客户的数据库出现了ORA-600(kfnsBackground03)错误。
数据库版本为10.2.0.3 RAC for HP-UX 11.23。这个错误在ASM实例和数据库实例都可能出现,如果发生在ASM实例,并不会导致ASM实例的崩溃,但是如果发生在数据库实例,则会导致数据库实例被强制关闭:
Tue May 15 10:28:05 2012 NOTE: DATABASE ORCL1:ORCL failed during msg 19, reply 2 Tue May 15 10:32:50 2012 NOTE: DATABASE ORCL1:ORCL failed during msg 19, reply 2 Tue May 15 10:33:05 2012 NOTE: DATABASE ORCL1:ORCL failed during msg 19, reply 2 Tue May 15 10:34:44 2012 NOTE: DATABASE ORCL1:ORCL failed during msg 19, reply 2 Tue May 15 10:43:05 2012 NOTE: DATABASE ORCL1:ORCL failed during msg 19, reply 2 Tue May 15 10:46:13 2012 Errors IN file /u01/app/oracle/admin/+ASM/udump/+asm1_ora_18846.trc: ORA-00600: internal error code, arguments: [kfnsBackground03], [], [], [], [], [], [], [] Tue May 15 10:46:14 2012 Trace dumping IS performing id=[cdmp_20120515104614] |
上面是ASM实例的报错,下面是对应时刻数据库实例的报错:
Tue May 15 10:38:12 2012 kkjcre1p: unable TO spawn jobq slave process Tue May 15 10:38:12 2012 Errors IN file /u01/app/oracle/admin/ORCL/bdump/orcl1_cjq0_17957.trc: Tue May 15 10:42:19 2012 PMON failed TO acquire latch, see PMON dump Tue May 15 10:43:04 2012 found dead shared server 'S006', pid = (90, 4) Tue May 15 10:43:10 2012 Errors IN file /u01/app/oracle/admin/ORCL/bdump/orcl1_j000_19938.trc: ORA-12012: error ON auto EXECUTE OF job 42579 ORA-27468: "EXFSYS.RLM$EVTCLEANUP" IS locked BY another process Tue May 15 10:45:06 2012 Errors IN file /u01/app/oracle/admin/ORCL/bdump/orcl1_j002_23628.trc: ORA-12012: error ON auto EXECUTE OF job 8888975 ORA-27468: "ORCL.P_DATA_C" IS locked BY another process Tue May 15 10:45:10 2012 Errors IN file /u01/app/oracle/admin/ORCL/bdump/orcl1_j003_23959.trc: ORA-12012: error ON auto EXECUTE OF job 8855572 ORA-27468: "ORCL.P_DATA" IS locked BY another process Tue May 15 10:46:14 2012 Errors IN file /u01/app/oracle/admin/ORCL/bdump/orcl1_asmb_18844.trc: ORA-15064: communication failure WITH ASM instance ORA-00600: internal error code, arguments: [kfnsBackground03], [], [], [], [], [], [], [] Tue May 15 10:46:14 2012 ASMB: terminating instance due TO error 15064 Tue May 15 10:46:15 2012 System state dump IS made FOR LOCAL instance System State dumped TO trace file /u01/app/oracle/admin/ORCL/bdump/orcl1_diag_17903.trc Tue May 15 10:46:16 2012 Shutting down instance (abort) License high water mark = 52 |
如果从这次数据库的实例崩溃看,问题似乎和主机上的资源耗尽有关。在问题发生之前,数据库实例已经出现了kkjcre1p: unable to spawn jobq slave process和PMON failed to acquire latch的问题。

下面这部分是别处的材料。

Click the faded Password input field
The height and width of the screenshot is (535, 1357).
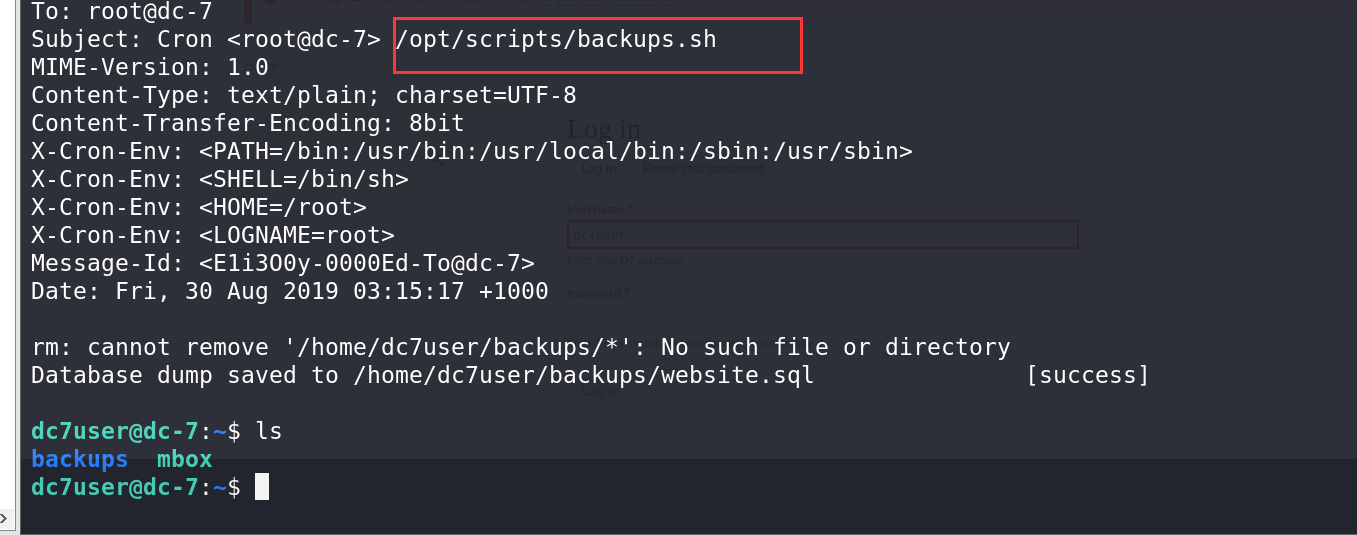(x=822, y=318)
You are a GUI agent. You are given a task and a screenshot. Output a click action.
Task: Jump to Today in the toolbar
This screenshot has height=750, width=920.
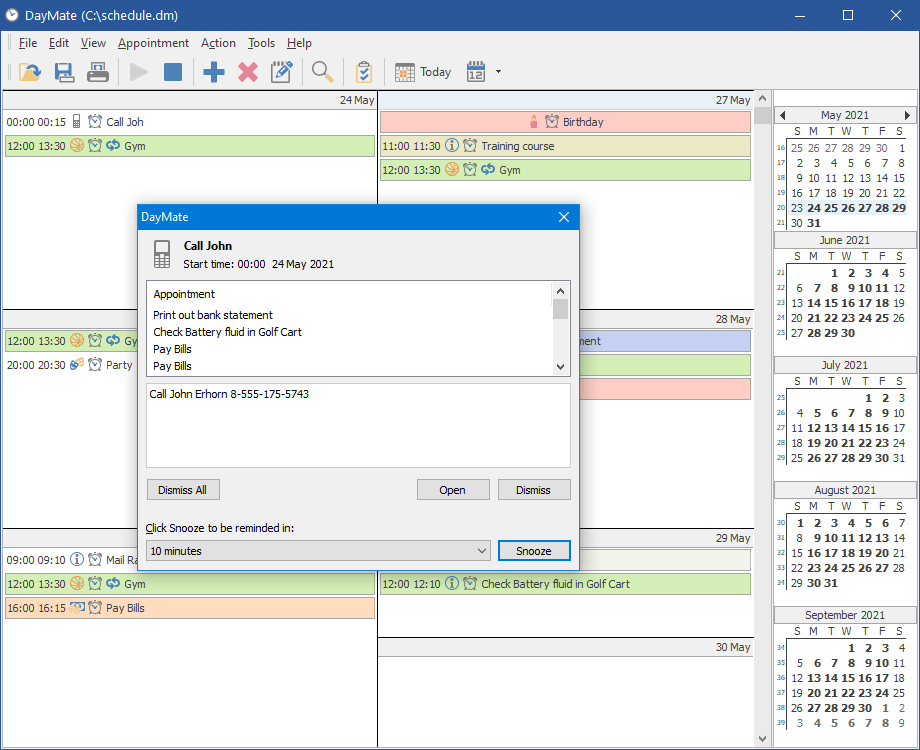(423, 72)
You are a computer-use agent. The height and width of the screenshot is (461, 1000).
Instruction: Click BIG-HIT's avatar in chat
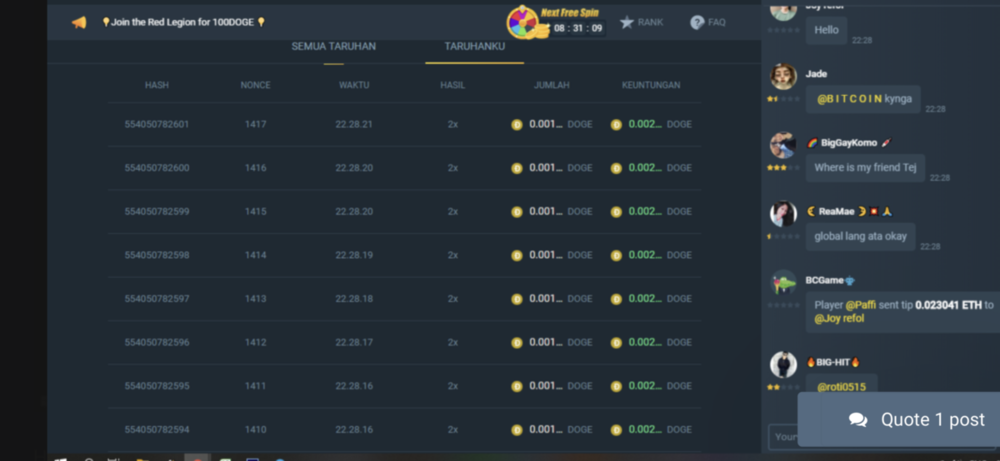click(783, 364)
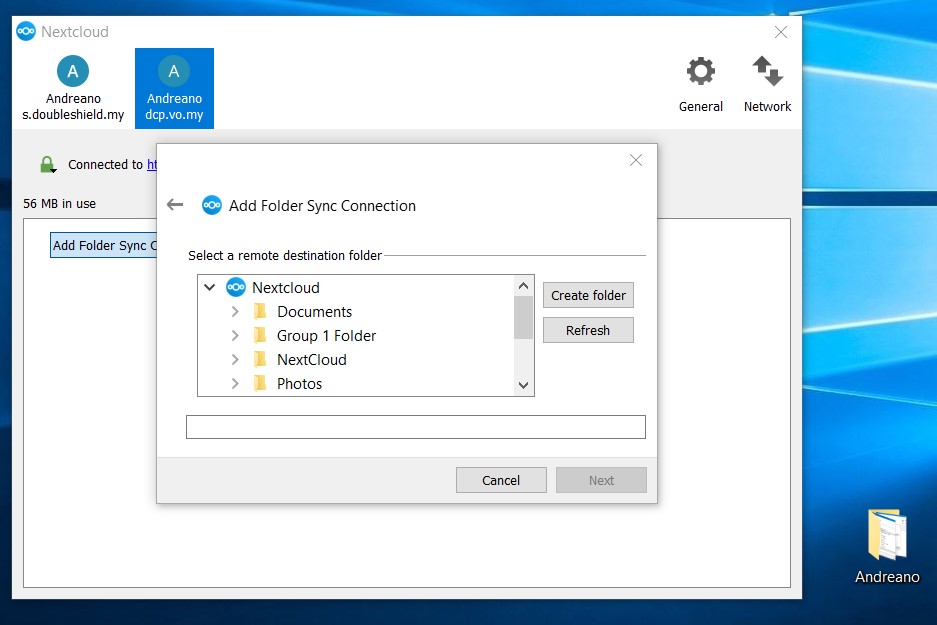This screenshot has width=937, height=625.
Task: Select the Documents folder icon
Action: 260,312
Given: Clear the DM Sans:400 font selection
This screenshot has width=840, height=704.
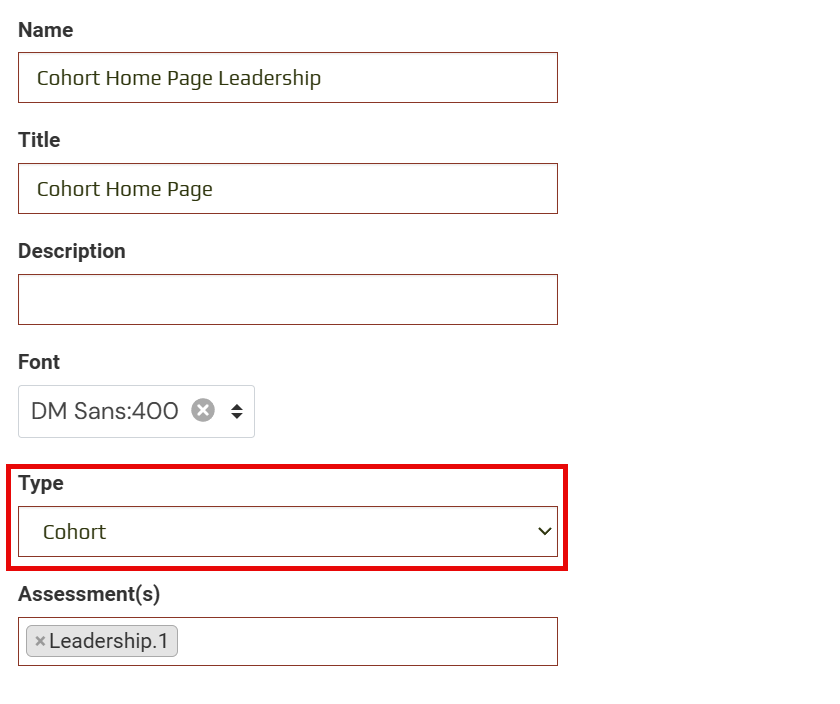Looking at the screenshot, I should point(203,411).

当时其他时刻出现这个错误时,似乎并没有确定的资源不足的信息:
Sat May 26 09:47:49 2012 NOTE: DATABASE ORCL1:ORCL failed during msg 19, reply 2 Sat May 26 09:49:44 2012 NOTE: DATABASE ORCL1:ORCL failed during msg 19, reply 2 Sat May 26 09:52:23 2012 Errors IN file /u01/app/oracle/admin/+ASM/udump/+asm1_ora_21722.trc: ORA-00600: internal error code, arguments: [kfnsBackground03], [], [], [], [], [], [], [] Sat May 26 09:52:25 2012 Trace dumping IS performing id=[cdmp_20120526095225] |
对应这个时刻的数据库告警信息为:
Sat May 26 09:52:24 2012 Errors IN file /u01/app/oracle/admin/ORCL/bdump/orcl1_asmb_21720.trc: ORA-15064: communication failure WITH ASM instance ORA-00600: internal error code, arguments: [kfnsBackground03], [], [], [], [], [], [], [] Sat May 26 09:52:24 2012 ASMB: terminating instance due TO error 15064 Sat May 26 09:52:25 2012 System state dump IS made FOR LOCAL instance System State dumped TO trace file /u01/app/oracle/admin/ORCL/bdump/orcl1_diag_20837.trc Sat May 26 09:52:26 2012 Shutting down instance (abort) License high water mark = 46 Sat May 26 09:52:30 2012 Instance TERMINATED BY ASMB, pid = 21720 Sat May 26 09:52:31 2012 Instance TERMINATED BY USER, pid = 536 |
这次错误的出现并没有任何其他的信息,数据库实例就直接DOWN掉了。不过每次在出现这个错误时,ASM实例上都会存在告警信息:NOTE: database ORCL1:ORCL failed during msg 19, reply 2。这说明ASM实例和数据库的通信存在了问题。kfnsBackground是Kernel Files Network Service Background的缩写。其中MSG 19是指IOSTAT,而reply 2指的是TIMEOUT,这说明ASM在进行io操作是出现了timeout导致了ASM的异常并导致实例的崩溃。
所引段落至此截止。